Probably. Look for Ministry featuring Dino Cazares or Gunter Schulz.[/reply]

God i hope not. Gunter Schulz looks like he should be living under a bridge scaring children and Dino Cazares is all downtuned precision bollocks. I bet he reeks too, i would not want to be on the Fear Factory tour bus when Dino starts getting all sweaty and farty. Ugh. Fear Factory was one of only 2 shows i’ve ever walked out of, pure garbage.

FBTE won’t be played in its entirety, he doesn’t have the steam to do stuff like that.

the hired musicians play 95% of the music anyway, al is just barking the lyrics.

even in 1996 it was like that. al played what? mandolin solo on reload and some guitar on like 2-3 songs? wow.

[reply]It’ll probably be some 7-stringed or 3-stringed doodoo-shover from some dumbass industrial buttband like Fear Factory or KMFDM . . .

Probably. Look for Ministry featuring Dino Cazares or Gunter Schulz.[/reply]

Ding! Ding! Ding! Dino is a solid bet.

They can make a supergroup for the occasion and call it Beer Factory.

They can make a supergroup for the occasion and call it Beer Factory.

Sorry, I mean Beer FagToury

God i hope not. Gunter Schulz looks like he should be living under a bridge scaring children and Dino Cazares is all downtuned precision bollocks.

Günter is a good guitarist. I doubt he’s joining Ministry, though.

What if the new Ministry guitarist is Billy Gibbons?

What if the new Ministry guitarist is Billy Gibbons?

Then he’ll be required to get matching rows of eyebrow piercings, and dye his beard “crazy colors” to look the part.

I’d be okay with Rick Nielsen joining . . . but only if he brings out a different wacky guitar for each song . . . each one wackier than the next, until we finally get blessed with an encore featuring the 5-Necked Monster.

[reply]God i hope not. Gunter Schulz looks like he should be living under a bridge scaring children and Dino Cazares is all downtuned precision bollocks.

Günter is a good guitarist. I doubt he’s joining Ministry, though.[/reply]

He is very good, i do like him in spite of my comment. I don’t see him as Ministry’s style of player though, or Dino either. In all honesty my mind is totally blank of decent suggestions of who could play. I really hope it isn’t Dino, i don’t like his style at all.

I’d be okay with Rick Nielsen joining . . . but only if he brings out a different wacky guitar for each song . . . each one wackier than the next, until we finally get blessed with an encore featuring the 5-Necked Monster.

Don’t give Al any ideas. He’d probably make it so that each guitar has to match the “theme” of the current song. Which would mean at least one Dubya-themed axe shooting out smoke from the headstocks, which are in fact attached to necks protruding from G.W.'s ears.

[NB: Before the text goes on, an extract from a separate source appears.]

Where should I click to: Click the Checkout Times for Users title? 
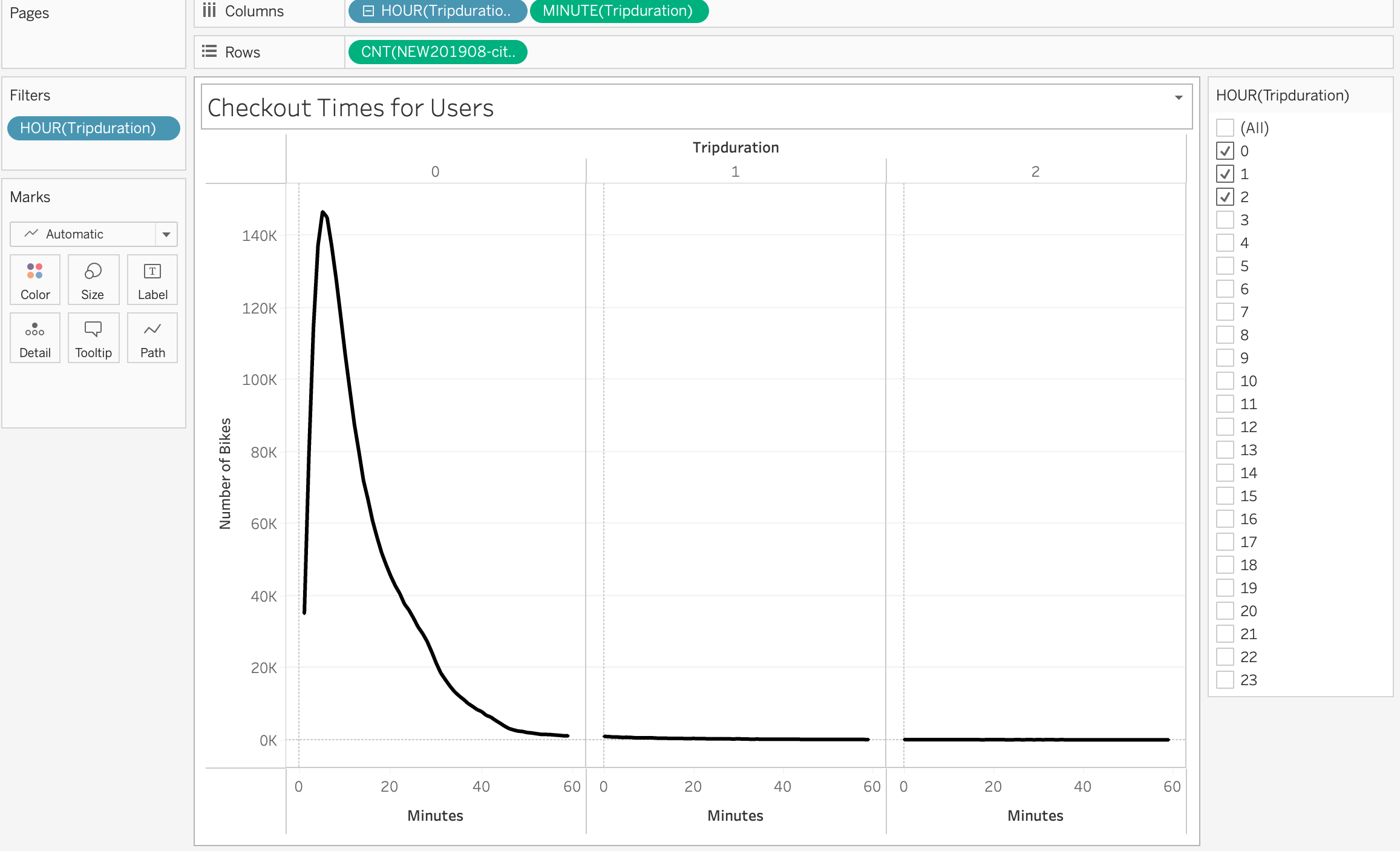pos(351,108)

Don’t give Al any ideas. He’d probably make it so that each guitar has to match the “theme” of the current song. Which would mean at least one Dubya-themed axe shooting out smoke from the headstocks, which are in fact attached to necks protruding from G.W.'s ears.

You’ve just made me want to buy a ticket.

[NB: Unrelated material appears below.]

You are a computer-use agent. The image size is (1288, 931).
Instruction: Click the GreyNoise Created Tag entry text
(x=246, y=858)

Since we’re on the topic . . . a classic issue of Prongs ComiXXX . . .

Slow clap…

Dave Navarro…

Dave Navarro…

I realize when it comes to Ministry we’re always kind of living in Bizarro World and I hate the fact that I don’t find this suggestion as ludicrous as I should.

The coofin guitar will play itself. It will jam

Man can you IMAGINE a coofin guitar with five necks?! I’ve only seen the four-necked one.

…so Sin is out then as guitarist? Or is he already rhythm or whatever and Jourgensen is talking about a new lead?